Overall, sound is a mental image created by our brains. A source, typically a musical instrument or vocal chords, generates a sound wave comprised of the elements above, which then displaces air molecules as it travels through its surrounding environment, eventually reaching our eardrum, which in turn starts wiggling at the same frequency as the pitch that the sound was endowed with. Humans can hear within a frequency range of 20Hz to 20kHz — that means, our physiological properties are sensitive within this range.
Elaborating on timbre
Timbre is regarded as one of music’s most mysterious and ill-defined properties and thus deserves some further discussion. Now this requires a little physics, but we shall keep it light.
The general tuning standard used today is called A440. This denotes the note A, found above the middle C on a piano, as having a frequency of 440Hz. Having this system in place helps us collaborate with fellow musicians across the globe by having our instruments’ tuning standardized. However, since there are only 12 notes in an octave, multiple keys with the note A will be found on a piano.
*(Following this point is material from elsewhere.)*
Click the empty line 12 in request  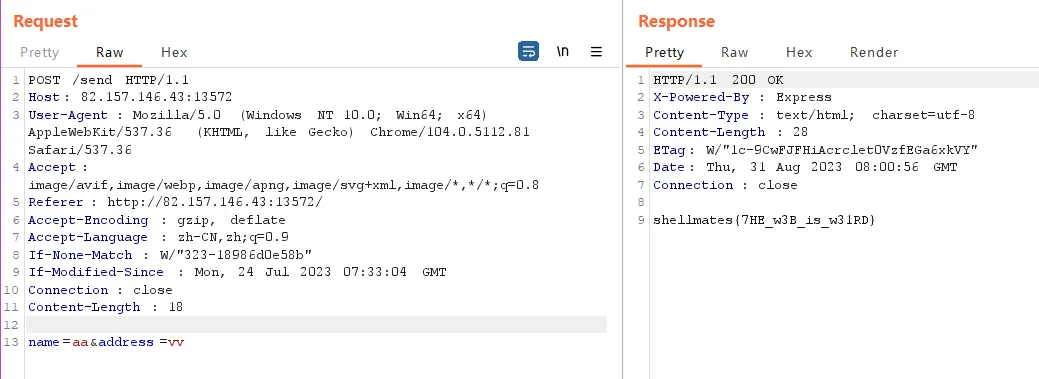click(x=317, y=325)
These are all integer-multiples of 440Hz, i.e. 55Hz, 110Hz, 220Hz, 880Hz, etc. In harmonics, this is called an overtone series and is essential to the perception of timbre. When you hear a saxophone play a note at 220Hz (first harmonic), you actually perceive not only the note at 220Hz, but also its overtone series at 440Hz (second harmonic), 880Hz (third harmonic), 1760Hz (fourth harmonic), etc.
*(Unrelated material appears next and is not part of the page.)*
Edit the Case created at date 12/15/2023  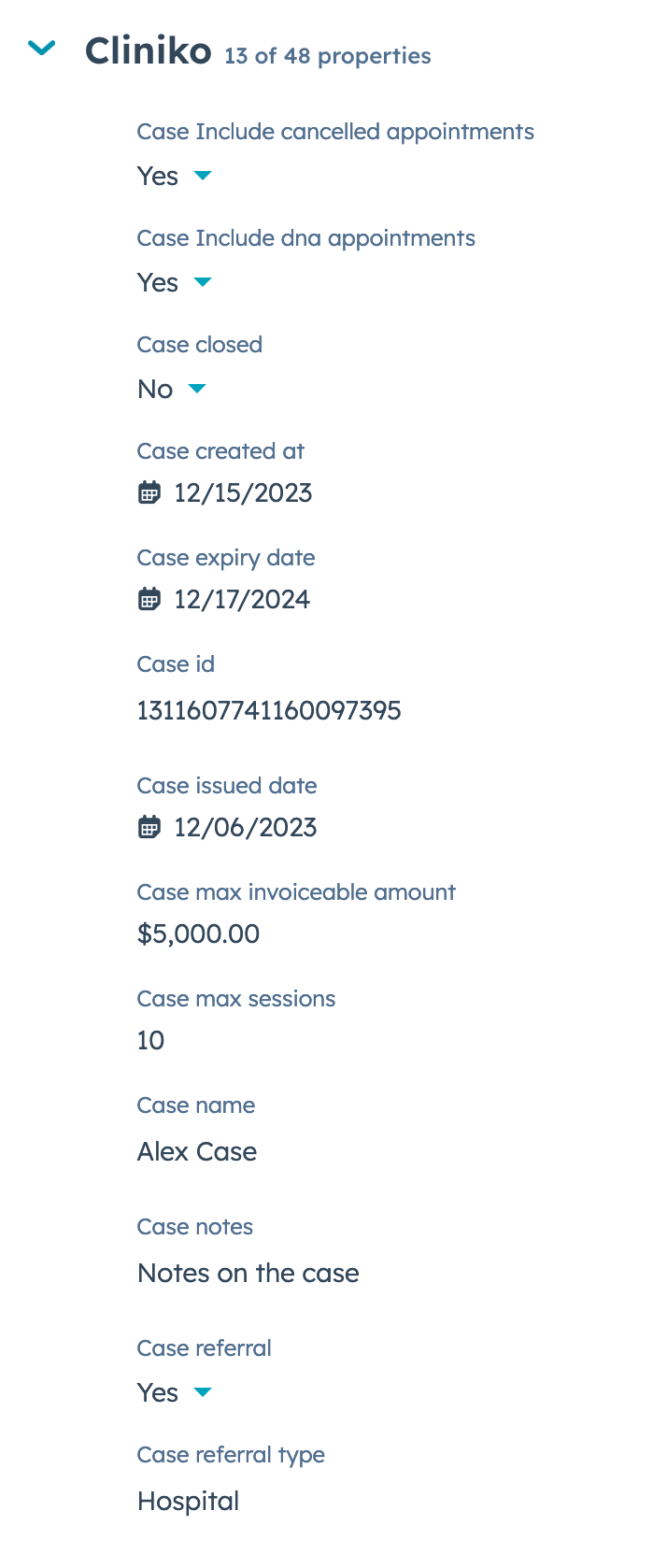(243, 492)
What makes each instrument unique is the intensity of each of these overtone frequencies. Clarinets, for instance, are characterized by having high amounts of energy in the odd harmonics — third, fifth, seventh, and so on. Trumpets, by contrast, have relatively even amounts of energy in the odd and even harmonics. Timbre can also change on the same instrument. For instance, bowing a violin in the center yields mostly odd harmonics and thus can sound similar to a clarinet. However, when bowed one third of the way down, the violin emphasizes the third harmonic and its multiples (sixth, ninth, twelfth, etc.). This is also the principle by which synthesizers work. They essentially generate frequencies with a specific overtone profile to either mimic an already existing instrument or produce less explored, at times otherworldly, sounds.
As we have seen, the careful concoction of the basic elements of music can give rise to higher-level concepts that are ultimately perceived by our brains as one coherent piece of song. For interested readers who would like to learn more about these concepts and how artists exploit the functionality of our brains to make their compositions as resonating and enjoyable as possible, I recommend having a look at the references listed below.
 Varèse, E., 1966, The Liberation of Sound. Perspectives of New Music, Vol. 5, №1, pp. 11–19.
 Levitin, D., 2006, This Is Your Brain on Music. The Science of a Human Obsession, New York, Dutton.
 Powell, J., 2011, How Music Works: The Science and Psychology of Beautiful Sounds, from Beethoven to the Beatles and Beyond. New York, Little, Brown Spark.